- Born: September 29, 1981 (age 44)
- Occupation: Filmmaker
- Spouse: Amour Shamte ​(m. 2011)​
- Website: alkemistmedia.com

= Seko Shamte =

Tanzanian film producer, writer and director

Seko Shamte (born 29 October 1981) is a Tanzanian film producer, writer and director.

== Early life ==
Seko Shamte grew up in Dar es Salaam but spent some of her early years in the United States of America as well as Asia. Her parents, Fulgence and Antonia Tingitana, father an engineer and mother, an education specialist encouraged the development of her writing skills by sending her to writing camps over the summer holidays. At Mzizima High School where she studied she formed an appreciation for history and music. She played the violin and was the chairperson of the music club. During a talent show at Zanaki Secondary School, she was a visiting performer for Radio One. At 17 years that performance went on to give her an entry into the media industry, with her own show on East Africa Radio.

== Career ==
After finishing her BSc in finance with a minor in media at Marymount College Manahattan College in 2005 she went to work at East Africa Television as the Head of Programming. During her tenure (2005–08) she oversaw the creation and televising of the popular television programs Ze Comedy, Friday Night Live, 5 Live! and Nirvana. Ze Comedy is the highest ever rated comedy sketch show on Tanzanian television.

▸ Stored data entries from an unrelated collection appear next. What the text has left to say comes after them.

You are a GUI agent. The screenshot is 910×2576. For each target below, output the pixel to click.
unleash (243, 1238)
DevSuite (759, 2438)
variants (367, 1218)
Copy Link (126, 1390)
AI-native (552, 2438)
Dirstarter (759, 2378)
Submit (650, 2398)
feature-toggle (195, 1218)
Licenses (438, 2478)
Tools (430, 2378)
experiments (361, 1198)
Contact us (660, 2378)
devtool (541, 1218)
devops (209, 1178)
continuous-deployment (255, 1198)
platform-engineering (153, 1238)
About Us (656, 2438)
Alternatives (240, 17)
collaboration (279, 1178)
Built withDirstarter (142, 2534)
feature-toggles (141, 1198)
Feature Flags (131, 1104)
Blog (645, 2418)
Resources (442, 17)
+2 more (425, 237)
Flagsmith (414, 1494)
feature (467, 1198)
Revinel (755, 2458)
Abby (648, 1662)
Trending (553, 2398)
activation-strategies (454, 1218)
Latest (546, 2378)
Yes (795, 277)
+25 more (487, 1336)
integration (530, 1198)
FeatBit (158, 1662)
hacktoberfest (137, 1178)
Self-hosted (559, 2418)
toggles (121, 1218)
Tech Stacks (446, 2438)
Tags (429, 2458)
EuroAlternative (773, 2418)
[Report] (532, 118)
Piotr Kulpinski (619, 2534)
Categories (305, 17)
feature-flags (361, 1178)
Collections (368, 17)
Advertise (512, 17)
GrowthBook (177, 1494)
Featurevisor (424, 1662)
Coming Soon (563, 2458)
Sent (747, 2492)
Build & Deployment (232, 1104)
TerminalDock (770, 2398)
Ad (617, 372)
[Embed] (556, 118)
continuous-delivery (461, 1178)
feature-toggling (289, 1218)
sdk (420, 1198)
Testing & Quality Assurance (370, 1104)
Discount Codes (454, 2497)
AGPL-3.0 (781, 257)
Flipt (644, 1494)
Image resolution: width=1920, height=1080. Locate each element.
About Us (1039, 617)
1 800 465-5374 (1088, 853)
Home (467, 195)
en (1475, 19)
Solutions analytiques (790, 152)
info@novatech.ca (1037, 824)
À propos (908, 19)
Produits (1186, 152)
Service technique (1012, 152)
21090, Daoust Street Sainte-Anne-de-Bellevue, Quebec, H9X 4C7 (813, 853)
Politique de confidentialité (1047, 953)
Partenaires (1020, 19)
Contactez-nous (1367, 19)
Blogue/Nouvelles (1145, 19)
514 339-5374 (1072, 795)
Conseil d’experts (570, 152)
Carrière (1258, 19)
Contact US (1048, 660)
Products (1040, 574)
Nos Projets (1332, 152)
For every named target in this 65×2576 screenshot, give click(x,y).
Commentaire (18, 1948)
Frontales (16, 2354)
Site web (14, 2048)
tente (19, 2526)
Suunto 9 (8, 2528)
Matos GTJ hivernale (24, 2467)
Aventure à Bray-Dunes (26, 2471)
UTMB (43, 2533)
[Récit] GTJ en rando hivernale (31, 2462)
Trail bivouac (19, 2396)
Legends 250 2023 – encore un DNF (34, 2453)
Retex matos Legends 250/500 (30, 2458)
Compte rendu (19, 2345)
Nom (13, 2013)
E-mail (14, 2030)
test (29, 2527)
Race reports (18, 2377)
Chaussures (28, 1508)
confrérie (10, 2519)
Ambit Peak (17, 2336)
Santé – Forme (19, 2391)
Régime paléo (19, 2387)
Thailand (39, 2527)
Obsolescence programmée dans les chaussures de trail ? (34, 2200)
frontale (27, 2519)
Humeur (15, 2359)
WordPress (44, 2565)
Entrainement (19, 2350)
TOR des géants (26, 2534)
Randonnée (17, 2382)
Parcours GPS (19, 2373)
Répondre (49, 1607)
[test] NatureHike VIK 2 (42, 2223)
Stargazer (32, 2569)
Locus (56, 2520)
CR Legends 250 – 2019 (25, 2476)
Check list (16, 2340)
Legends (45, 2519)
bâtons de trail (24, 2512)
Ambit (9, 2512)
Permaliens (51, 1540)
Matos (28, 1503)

Seko Shamte started her own production company, Alkemist Media in 2008 producing programmes and films about Tanzania and Africa for international distribution. For CNN's Inside Africa and Inside Story, these included stories on Tanzanian NBA basketball player Hashim Thabeet and his contribution to his community in Tanzania and the migration of Maasai men in Tanzania. This was followed by a series of other pieces for CNN, ABC networks in the United States and BBC in the UK.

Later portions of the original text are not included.